80% des eaux de surface et 57% des eaux souterraines contaminées par les pesticides
Quand on sait que la France occupe le troisième rang mondial et le premier européen en ce qui concerne le marché des produits phytosanitaires, que 80% des eaux de surface et 57% des eaux souterraines sont contaminées par les pesticides, ces mesures gouvernementales ne semblent pas suffisantes face à l’usage intensif de pesticides. L’intervention de deux agences (AFSSA et AFSSET), la création d’un observatoire et d’un site Internet ne ressemblent pas au remède de cheval attendu. Quant aux moyens mis à disposition (Qui vérifiera que la bande de 5 mètres de long est bien respectée sur les 400.000 kilomètres concernés ? Qui, et à quel intervalle, procédera au contrôle “périodique” des pulvérisateurs ?), ils risquent, comme dans bien d’autres dossiers, de ne pas assurer le bon déroulement de ce plan anti-pesticides.

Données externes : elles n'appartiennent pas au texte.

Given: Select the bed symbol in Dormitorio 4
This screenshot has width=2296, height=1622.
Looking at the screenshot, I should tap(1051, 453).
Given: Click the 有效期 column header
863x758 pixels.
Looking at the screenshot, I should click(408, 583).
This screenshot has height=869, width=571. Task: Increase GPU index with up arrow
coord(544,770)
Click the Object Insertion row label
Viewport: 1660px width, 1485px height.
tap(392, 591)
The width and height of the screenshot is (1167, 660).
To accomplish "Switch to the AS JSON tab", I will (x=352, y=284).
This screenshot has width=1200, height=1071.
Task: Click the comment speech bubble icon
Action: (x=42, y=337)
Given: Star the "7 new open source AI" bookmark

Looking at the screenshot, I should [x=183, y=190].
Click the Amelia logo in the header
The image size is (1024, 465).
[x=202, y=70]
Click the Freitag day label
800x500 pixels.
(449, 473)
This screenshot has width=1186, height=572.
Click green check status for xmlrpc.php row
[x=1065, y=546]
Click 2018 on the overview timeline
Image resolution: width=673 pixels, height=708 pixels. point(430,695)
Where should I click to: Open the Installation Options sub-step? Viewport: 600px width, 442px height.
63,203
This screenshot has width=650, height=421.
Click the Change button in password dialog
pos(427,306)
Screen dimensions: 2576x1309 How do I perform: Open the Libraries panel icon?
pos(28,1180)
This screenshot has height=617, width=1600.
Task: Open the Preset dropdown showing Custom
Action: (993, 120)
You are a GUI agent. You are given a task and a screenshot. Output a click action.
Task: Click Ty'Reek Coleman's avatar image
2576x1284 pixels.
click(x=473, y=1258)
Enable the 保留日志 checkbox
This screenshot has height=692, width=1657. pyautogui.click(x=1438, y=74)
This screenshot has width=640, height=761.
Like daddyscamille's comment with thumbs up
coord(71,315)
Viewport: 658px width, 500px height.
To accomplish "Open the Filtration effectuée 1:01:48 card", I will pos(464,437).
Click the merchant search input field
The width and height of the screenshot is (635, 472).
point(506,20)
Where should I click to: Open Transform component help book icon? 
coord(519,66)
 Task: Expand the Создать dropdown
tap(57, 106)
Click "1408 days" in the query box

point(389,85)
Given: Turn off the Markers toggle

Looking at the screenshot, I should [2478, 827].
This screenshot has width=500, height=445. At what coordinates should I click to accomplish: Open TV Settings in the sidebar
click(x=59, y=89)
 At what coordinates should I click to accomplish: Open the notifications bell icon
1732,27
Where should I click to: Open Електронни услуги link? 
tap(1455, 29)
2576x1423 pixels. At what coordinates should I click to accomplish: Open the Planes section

Franck Attia (“Que Choisir”)


Pesticides

Contre-information de la profession

L’UIPP (Union des Industries de la Protection des Plantes) persiste et signe : malgré les six procès que leur campagne de publicité a suscités en 2005, les fabricants de pesticides réitèrent l’expérience cette année. Avec pour slogan, "Qui sème des questions récolte des réponses". L’objectif est le même : améliorer l’image, plutôt désastreuse il est vrai, des produits phytosanitaires. Encarts dans la presse familiale, site Internet rénové et censé répondre à toutes les questions que peut se poser tout un chacun, stand au Salon de l’agriculture avec “clinique des plantes” et activités pédagogiques à l’intention des enfants... l’UIPP met le paquet. Pourquoi une telle obstination ? Difficile de ne pas faire le lien avec le rapport publié conjointement par le CEMAGREF (Institut de recherche pour l’ingénierie de l’agriculture et de l’environnement) et l’INRA (Institut National de la Recherche Agronomique) en décembre dernier, qui réaffirmait la nécessité d’aller vers une réduction de l’utilisation des pesticides, d’ailleurs imposée par la Commission européenne. Un impératif qui implique de rompre avec 50 ans de pratiques intensives. Car celles-ci fragilisent les cultures vis-à-vis des ravageurs (insectes, micro-organismes, etc...) et renforcent la dépendance à l’égard des pesticides. L’utilisation raisonnée des produits phytosanitaires, tout en maintenant le système actuel, n’est pas viable sur le long terme, ont conclu les experts. Visiblement, l’UIPP n’a pas entendu le message !


Éclairages

“Que Choisir” et le nouveau plan anti-pesticides

Pas de quoi rassurer La Réunion

Pour nous rassurer quant à l’innocuité des pesticides utilisés dans la lutte contre le chikungunya, la Préfecture nous dit qu’une bande de 5 mètres de long en retrait des cours d’eau est respectée. Outre le fait que cela ne rassure personne compte tenu de la pente des berges des ravines et des rivières, "Que Choisir" s’interroge sur le nouveau plan anti-pesticide annoncé. Pour "Que choisir" dont les experts ne cessent de dénoncer l’utilisation massive de pesticides, ce nouveau plan n’est pas "le remède de cheval attendu" et l’association de défense des consommateurs s’interroge : "Qui vérifiera que la bande de 5 mètres de long est bien respectée sur toute la longueur des ravines et cours d’eau ?". "Qui, et à quel intervalle, procédera au contrôle “périodique” des pulvérisateurs ?". Chacun comprend qu’une fois encore, comme pour l’épidémie de poliomyélite, comme pour l’épidémie de brucellose, c’est aux Réunionnais de prendre en main la protection de leur environnement et de leur santé.
Chaque jour qui passe nous rapproche d’une double échéance : celle de l’absence d’un véritable service de prophylaxie et celle d’une nouvelle flambée de l’épidémie de chikungunya qui prouvera - à nos dépens malheureusement - l’inefficacité du dispositif retenu par la Préfecture.